Lead Editor at Turning Points, Taylor Notah, and ASU sophomore State Press reporter, Joseph Perez, pose for a photo in Tempe, Arizona, on Monday, Nov. 26, 2018.

Twice a week, I walk into a white newsroom. The floors and walls are a bright eggshell – or were at one point – and most of the people are their own unique shade too. 

We get along well, and I’m beyond happy at The State Press, but I’m left wondering what it would be like to write for a publication in which all of my peers and superiors are like me – Native American.

Taylor Notah, an ASU journalism alumna and the lead editor at Turning Points Magazine, a publication with an all-Native American staff, knows what it’s like. 

Notah said she felt overwhelmed at The Walter Cronkite School of Journalism and Mass Communication, where she was often the only Native student in her classes. 

“It feels like everyone’s looking at you … like you’re magnified,” she said.

She said this experience was hard for her as someone shy by nature and that feeling like an outcast discouraged her. But joining Turning Points made Notah feel liberated and at home. 

“I think it helped to show me that I do have a place and a voice on campus,” she said.

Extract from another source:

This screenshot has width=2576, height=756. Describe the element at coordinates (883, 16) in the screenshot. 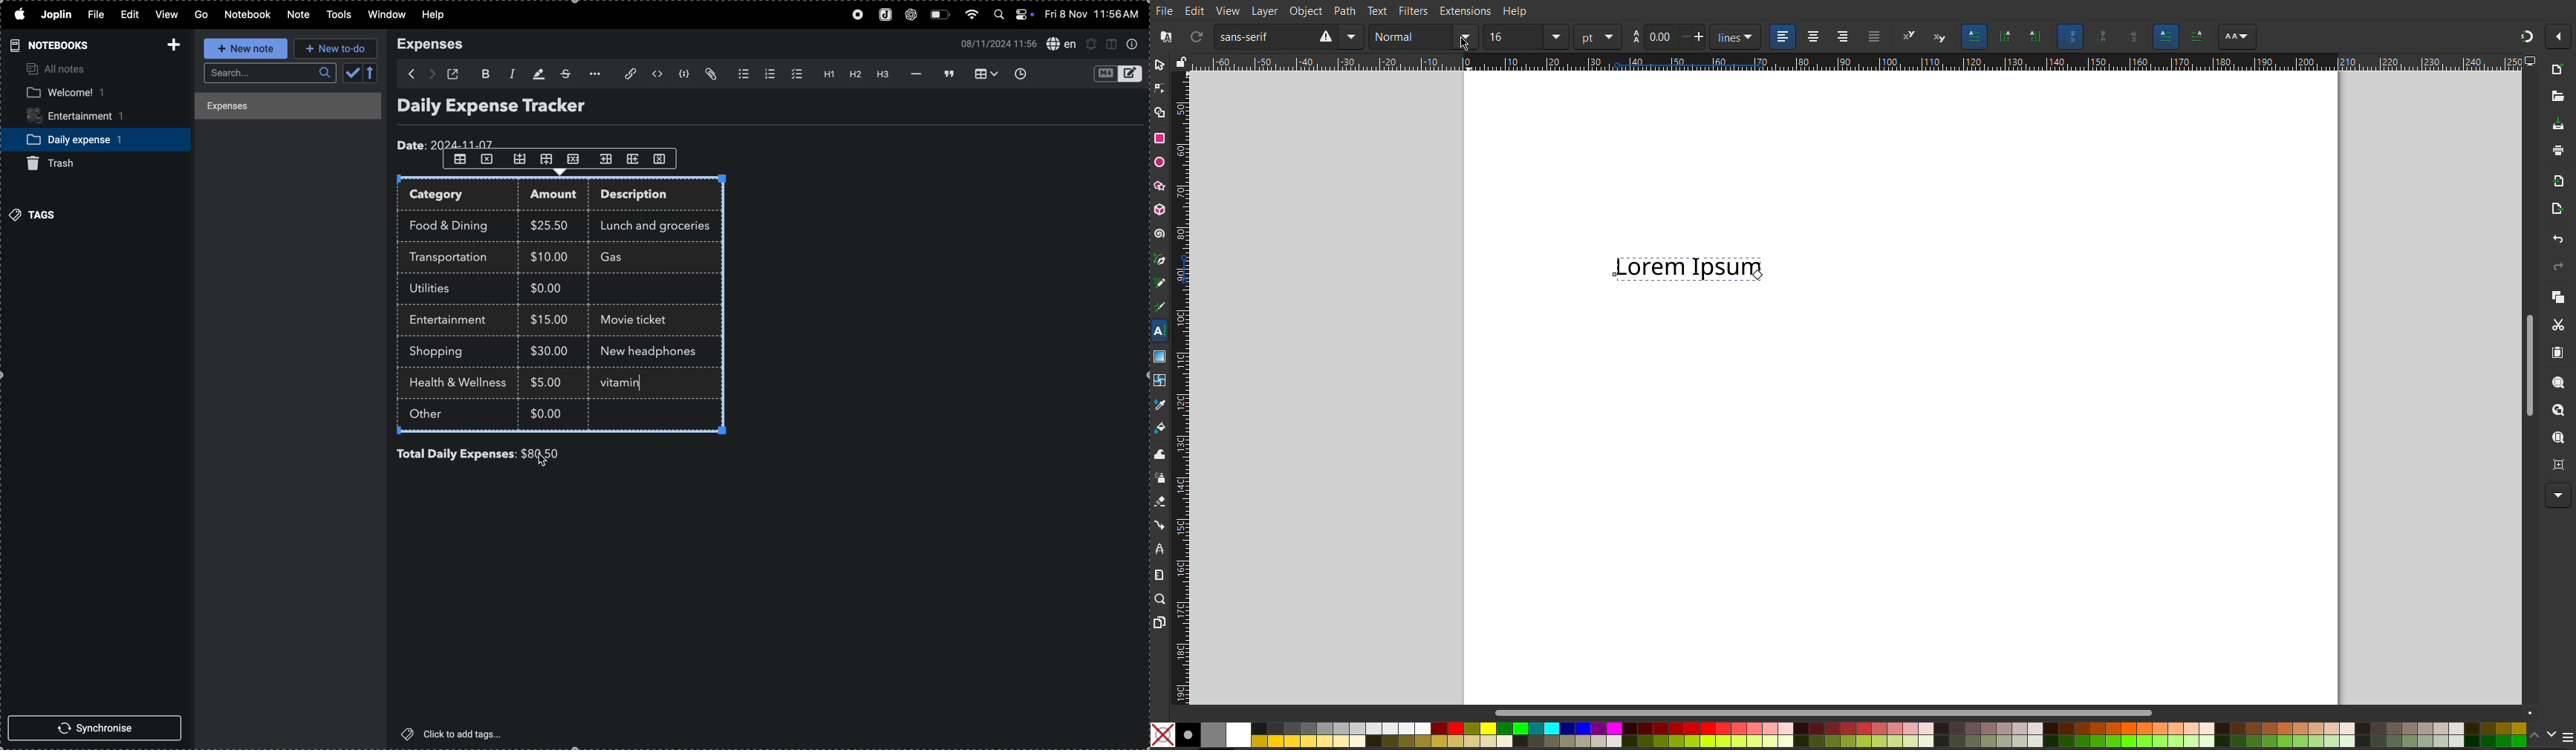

She said the first thing she noticed when she joined was that everybody working for Turning Points seemed to be working toward the same goal: bringing something back to their homelands. 

“We’re all indigenous,” she said. “We all had these same teachings and these goals for what we wanted to bring back to our communities.”

I try to do the same here at State Press. I wrote an article during my first semester of reporting about my experience being adopted into the Quinault Indian Nation, a people that most readers have probably never heard of before.

I also regularly write articles about Native American affairs on campus, whether they be profiles on Native students or coverage of events celebrating the heritage of those students at ASU.

It’s important to me to bring awareness of my people to my State Press readers — to bring something back to my community.

Notah said seeing other Native American students work and strive for her same ambitions gave her courage to push forward in her career.

“It gave me more hope that … even though we’re so small in number, our goals are huge,” she said.

She said that writing for a publication “by Native students for Native students” offers visibility to a group she said is usually invisible, herself included.

Walking into a newsroom full of Native American peers gave her a sense of familiarity that she couldn’t find in the Cronkite News newsroom, Notah said. 

“I think being at my first meeting for Turning Points felt like I was bringing my tools and knowledge of journalism into a place where I feel accepted and welcomed,” she said. “My previous senior editor would wear the most beautiful Native jewelry, and my in-laws are Navajo silversmiths, so I would see it and know how it was made and what the meaning behind her turquoise was.”

In the newsroom I’m in, I don’t see many things like that, but I find a different form of comfort and finding a piece of my home here at The State Press.

When I used to wear a jade feather necklace every day, some fellow reporters were curious and would ask me about it. I would explain the significance of jade in the Native community and the further significance that it was handmade by a vendor on my reservation in Washington.

The curiosity of my State Press peers helps me to find my home by speaking about my culture — in the same way that Notah finds her home in the shared culture of the Turning Points newsroom.

Notah said that she felt she was fighting against the invisibility of Native Americans in media by being a part of a predominantly white publication at Cronkite News, a sentiment that I relate to daily here at The State Press.

I feel that my presence here alone proves that Native Americans have a voice worth hearing — a voice that I am truly proud to have contributed to in my time at The State Press.